● **FRAGMENTO EXTRAÍDO**
Hasta anteayer, a principios del siglo pasado, gente que nació alrededor de 1900, un hito con fuentes escritas determinadas, habitó un mundo preindustrial, sin luz y sin muchas comodidades y placeres que se tienen por comunes. Era el pasado lejano que llegó a las puertas de la modernidad. Estos penúltimos isleños del mundo de ayer dieron vida a los ámbitos en los que se derrumba en parte la imagen clásica de las islas, creada, asentada, repartida desde la Edad Media, 800 años atrás.
La extrema austeridad general e histórica provocada por la falta de medios, se plasmaba en el hogar, el consumo, el sistema de trabajo y los transporte. Era la ausencia de novedades de la modernidad, electricidad, nevera, gas, teléfono, televisión, coches, trenes y transporte público, la fuerza motriz mecánica. El personal no urbano siguió hasta el siglo XX al pie de la historia medieval, en la economía de resistencia. Sostenible con lo posible.
Un escritor y religioso de Mallorca Rafel Ginard (Sant Joan 1899-Artà 1976), hijo de un payés que y trabajaba el campo como en 1300: con arada de madera de los romanos, narró a los treinta años como era la austeridad inevitable en De com era infant. “No fui criado con exquisiteces”, dice. Ignoró el sabor y la existencia de los dulces hasta que entró en el seminario a los 13 años que fue cuando probó los huevos, porque todos los que recogían en su casa, todos, se reservaban para la venta.

● **LÍNEAS DE DATOS**

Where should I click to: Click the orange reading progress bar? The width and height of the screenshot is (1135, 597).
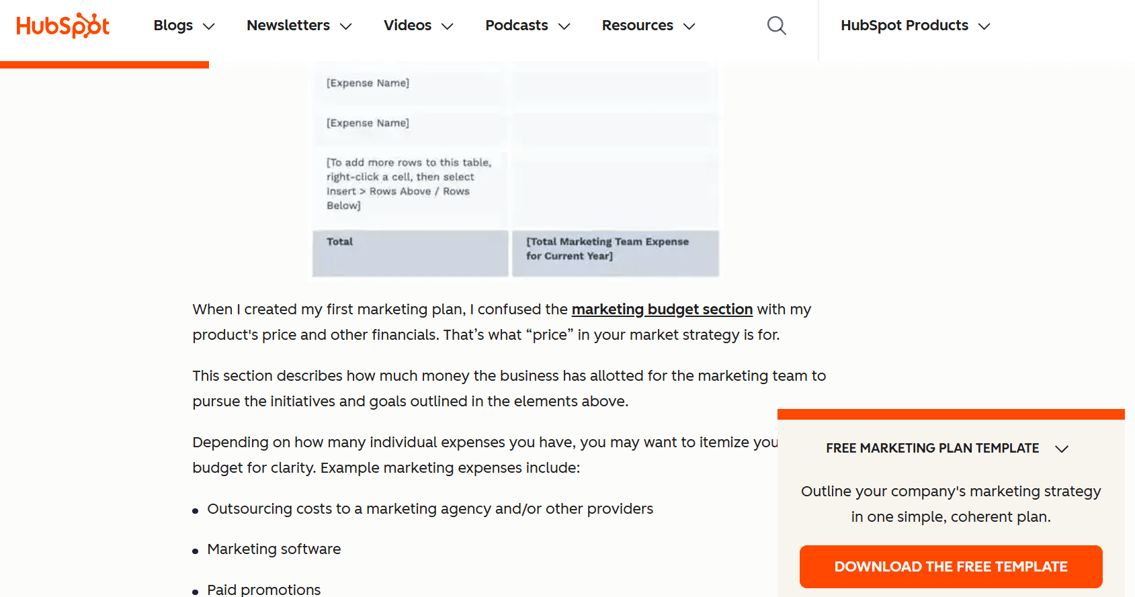pos(104,65)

● **EJERCICIOS**
A) Según el fragmento sobre la austeridad preindustrial, ¿a qué edad entró Rafel Ginard en el seminario?
B) Transcribe del fragmento sobre la austeridad preindustrial el pasaje que empieza con "Un escritor y" y llega hasta "para la venta.".
C) Por favor, completa la parte que sigue del fragmento sobre la austeridad preindustrial a partir de su última oración.
El listado no tiene relación alguna con el fragmento sobre la austeridad preindustrial.

● **RESULTADOS POR TAREA**
A) A los 13 años.

B)
Un escritor y religioso de Mallorca Rafel Ginard (Sant Joan 1899-Artà 1976), hijo de un payés que y trabajaba el campo como en 1300: con arada de madera de los romanos, narró a los treinta años como era la austeridad inevitable en De com era infant. “No fui criado con exquisiteces”, dice. Ignoró el sabor y la existencia de los dulces hasta que entró en el seminario a los 13 años que fue cuando probó los huevos, porque todos los que recogían en su casa, todos, se reservaban para la venta.

C)
Ginard niño desconocía el pan con aceite que creemos tan común. Y las patatas fritas no sabía que eran, dice. El aceite era caro y de compra. La carne para los enfermos. Y el menú era de legumbres de su cosecha: garbanzos, judías, habas, lentejas. Acaso fideos y los domingos, arroz. Los payeses de la isla profunda comían en el mismo plato y usaban el mismo vaso. Las ensaladas y los fritos se tomaban con los dedos.
La casa de Ginard, un gran recopilador de glosas y canciones populares, era un matriarcado mallorquín: en su casa nunca el padre comenzó una sobrasada o un camallot, piezas tesoro de una despensa doméstica de todas las épocas.